Extrait fourni –
La gaffe qui déplace le débat, l’édito de Fabrice Grosfilley

Ce mardi, Fabrice Grosfilley évoque dans son édito la déclaration de Paul Magnette sur la sortie de l’e-commerce en Belgique.

Il y a des déclarations qui font mouche. Qui provoquent le débat, quand ça se passe bien. Les moqueries, quand ça se passe mal. Mais qui ont le don d’être au centre de toutes les attentions.  Et même si leur auteur les regrettent parfois, ces petites phrases chocs ont au moins un grand mérite : imposer un nouveau thème dans l’actualité.

En indiquant qu’il serait souhaitable de sortir de l’e-commerce et qu’on pourrait faire de la Belgique un pays sans commerce électronique avec de vrais magasins et des villes animées, Paul Magnette est donc dans ce registre de la petite phrase qui fait le buzz. Une déclaration tellement énorme et à contre-courant de ce qu’on entend habituellement qu’elle attire immédiatement l’oreille et suscite une multitude de réactions interloquées, courroucées ou scandalisées. Au jeu de la petite phrase, c’est probablement Georges-Louis Bouchez qui a dégainé le plus fort. « Le 19e siècle ne peut pas être un projet de société ». Et dans la foulée, tout le secteur du commerce ou de la logistique qui est monté au créneau pour rappeler que cette économie représente déjà des milliers d’emplois, que le consommateur plébiscite l’e-commerce et que si les centres de logistique, comme on les appelle, ne s’installent pas en Belgique, ils opéreront depuis la France ou les Pays-Bas et qu’on n’a rien à y gagner.

En milieu de journée, Paul Magnette a donc précisé sa pensée, avec des interviews à la télévision ou à la presse écrite. Il n’est pas question de faire disparaître tout l’e-commerce.  Et le président du Parti socialiste de se lancer dans une explication de texte, expliquant avoir voulu réagir à une sorte de fascination pour le modèle hollandais. « Je dis aux journalistes flamands : non, il ne faut pas flexibiliser à cause d’une concurrence avec les Pays-Bas. Il ne faut pas tirer vers le bas ». Et Paul Magnette d’estimer qu’on ne doit pas autoriser le travail au-delà de minuit.

Données fournies –

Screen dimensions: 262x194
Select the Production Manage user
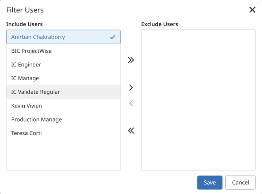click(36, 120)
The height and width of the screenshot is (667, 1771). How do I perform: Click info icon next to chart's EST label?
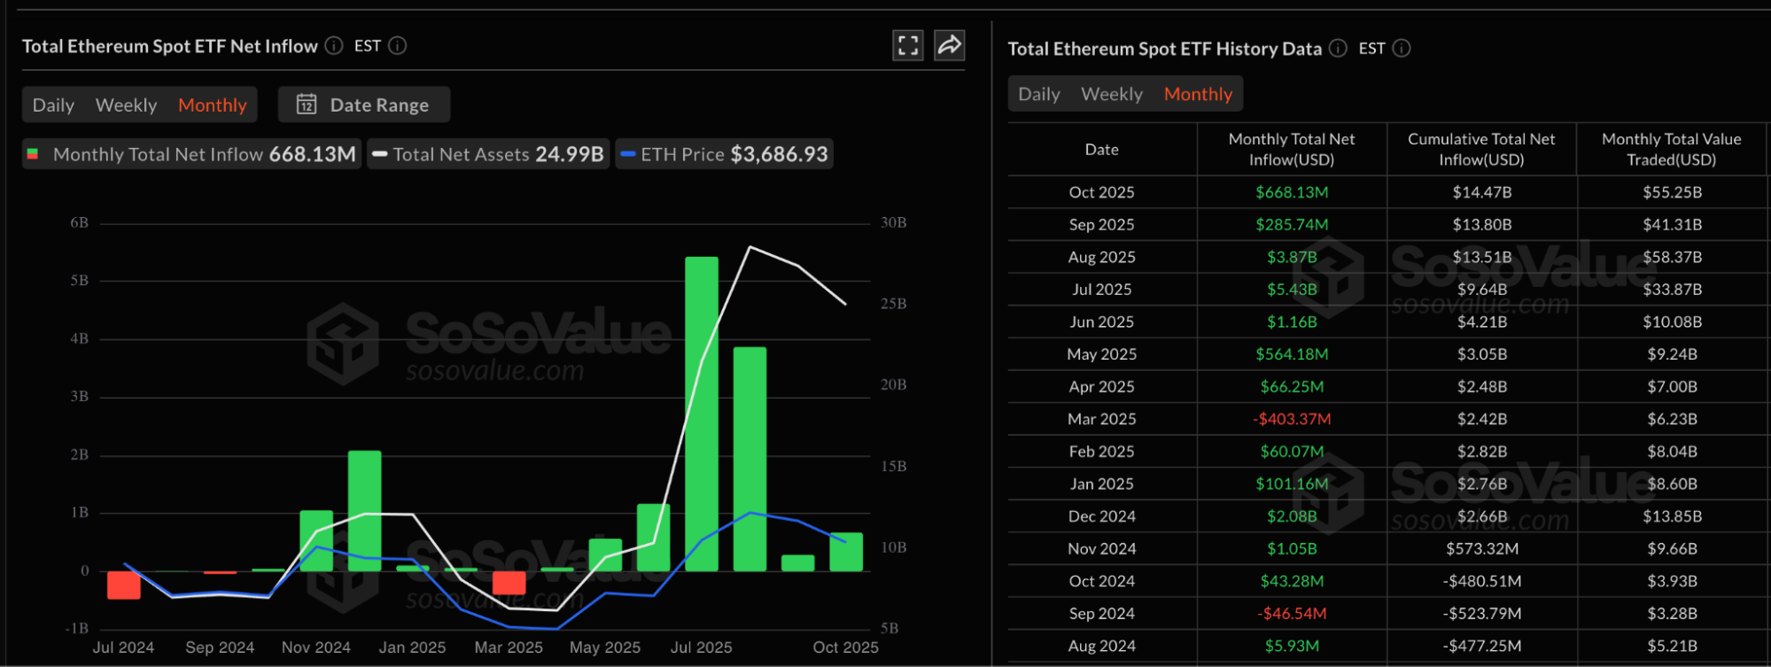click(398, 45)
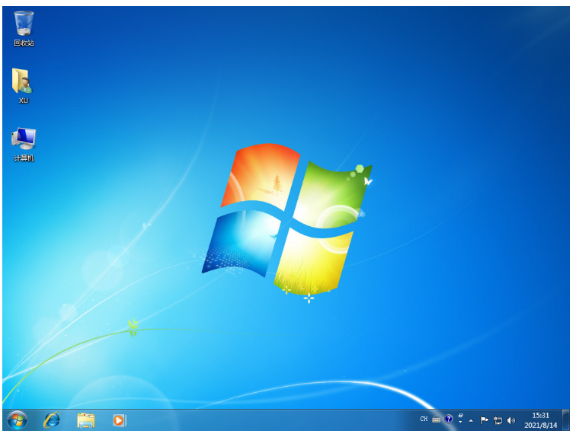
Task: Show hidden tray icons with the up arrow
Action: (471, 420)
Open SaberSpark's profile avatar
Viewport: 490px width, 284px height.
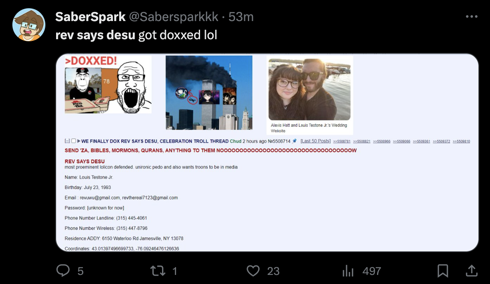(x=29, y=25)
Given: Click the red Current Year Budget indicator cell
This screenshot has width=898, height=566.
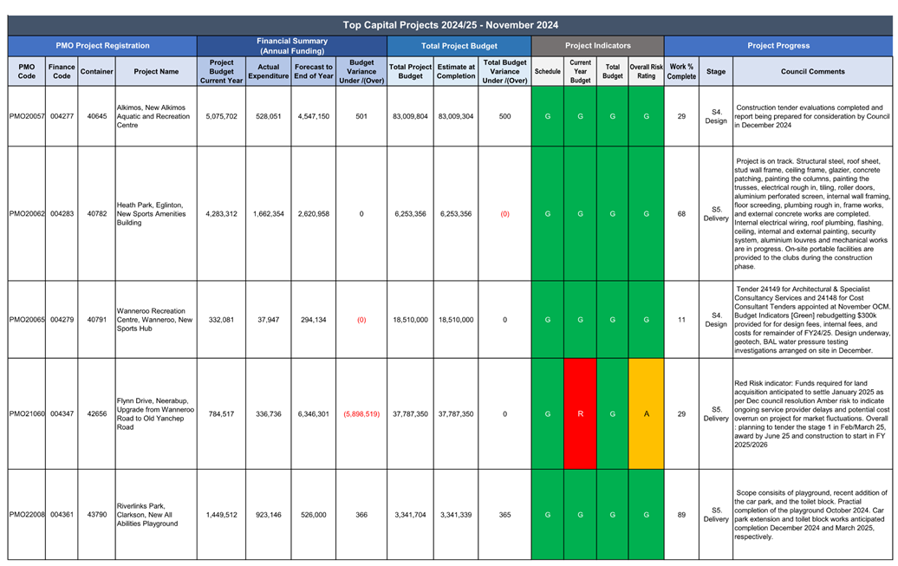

Objectif visé – Poursuivez l'édito sur la sortie de l'e-commerce en reprenant juste après sa dernière phrase.

Réponse rédigée –
En apparence, Paul Magnette a ainsi dû faire une sorte de courbe rentrante. Envisager sortir de l’e-commerce, la déclaration avait de quoi surprendre. Clairement irréaliste et impraticable, si on voulait accréditer l’image d’un parti qui est tourné vers le passé et ne comprend rien à l’économie d’aujourd’hui, on ne pouvait pas faire mieux. À l’arrivée pourtant, ce buzz négatif n’est pas tellement mauvais. Parce qu’avec sa communication en deux temps, le président du PS a réussi à mettre au centre du jeu une problématique qui passait un peu inaperçue, mais qui doit être tranchée vendredi en Conseil des ministres. Forcer à avoir une réflexion sur la qualité du travail, sa rémunération, les horaires acceptables et ceux qui ne le sont pas, les tâches indispensables et qui méritent une prime de pénibilité et celles qui le sont moins et qu’on peut remettre au lendemain, ce n’est peut-être pas si ringard ni anecdotique. Après avoir passé deux ans à parler de Covid, de nucléaire ou d’inondations… Que ce soit volontairement ou en gaffant, refaire du travail un thème central, c’est permettre au Parti socialiste d’entrer dans un débat qui finalement, lui convient très bien.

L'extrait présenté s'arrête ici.